Lawmakers told of need for mental health funding
Wednesday, Jan. 26, 2005 | 11:19 a.m.
CARSON CITY -- Nevada's spending on mental health is far below the national average, and that's why Gov. Kenny Guinn is recommending a 47.7 percent increase in the next two years, lawmakers were told this morning.
Carlos Brandenburg, administrator of the state Division of Mental Health and Developmental Disabilities, said today the Guinn budget for the coming two years is $282.6 million, an increase of $91.3 million over the present biennium spending.
He told the legislative budget committees that 65 people in hospital emergency rooms in Las Vegas this morning waited to be admitted to state mental health centers.
But there are only 131 beds for mental health patients and "every bed is full," Brandenburg said. He said the budget calls for raising that to 217 beds during the next two years.
A 150-bed hospital is scheduled to open in May 2006. The division is to grow by 449 employees, most of them in Clark County, to a total of 1,325.
Brandenburg told the committee that the law requires that a person be physically examined if he or she is a danger to himself or the community before they can be committed to a mental health facility.
Assemblywoman Sheila Leslie, D-Reno, complained there is no short-term plan to put mental health patients in a triage or crisis center to relieve the overcrowding of emergency rooms. She indicated that the Legislature will work on a plan to divert these patients from emergency rooms until May 2006.
State Human Resources Director Mike Willden confirmed that Guinn's budget did not allocate money for a triage or crisis center. He said the increase in beds will solve the problem but not until May 2006.
Leslie said she could not understand why there were no funds recommended. She pointed out that the Guinn administration came twice to the Legislative Interim Finance Committee asking for money to put patients into WestCare, a triage center in Las Vegas, but the finance committee denied the request.
Brandenburg estimated that his division will handle 16,336 patients in Southern Nevada and it will grow to 17,722 next year and to 18,966 in fiscal 2007. The average patient stay in the present hospital in Clark County is 19 days, compared with 26 days in Northern Nevada.
Brandenburg said a 2003 study showed there are 31,696 Nevadans who are suffering from serious mental illness who are not being treated. He said 23,759 Nevadans were treated in 2003.

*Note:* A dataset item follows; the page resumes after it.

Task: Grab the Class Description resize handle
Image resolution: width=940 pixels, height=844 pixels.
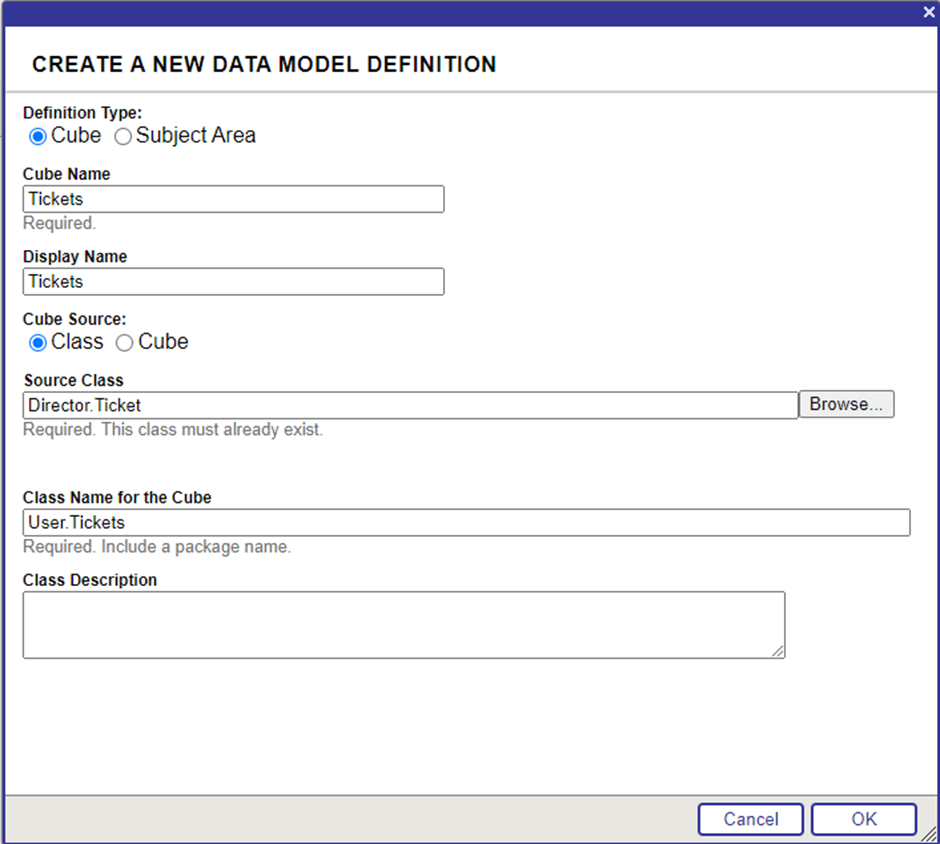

Figures from the National Research Institute showed Nevada spent $59 per capita in 2003 on mental health services compared with the national average of $89. That put 37 states ahead of Nevada in spending for mental health, according to the study.
Besides the current hospital, there are clinics in North Las Vegas, Henderson and eastern Las Vegas.
Sen. Barbara Cegavske, R-Las Vegas, complained that the state built a mental health facility in Sparks in 1991 but not in Las Vegas. She said there are empty beds now in the Sparks facility. And she wants to take a look at transferring some of Southern Nevada's patients to Sparks.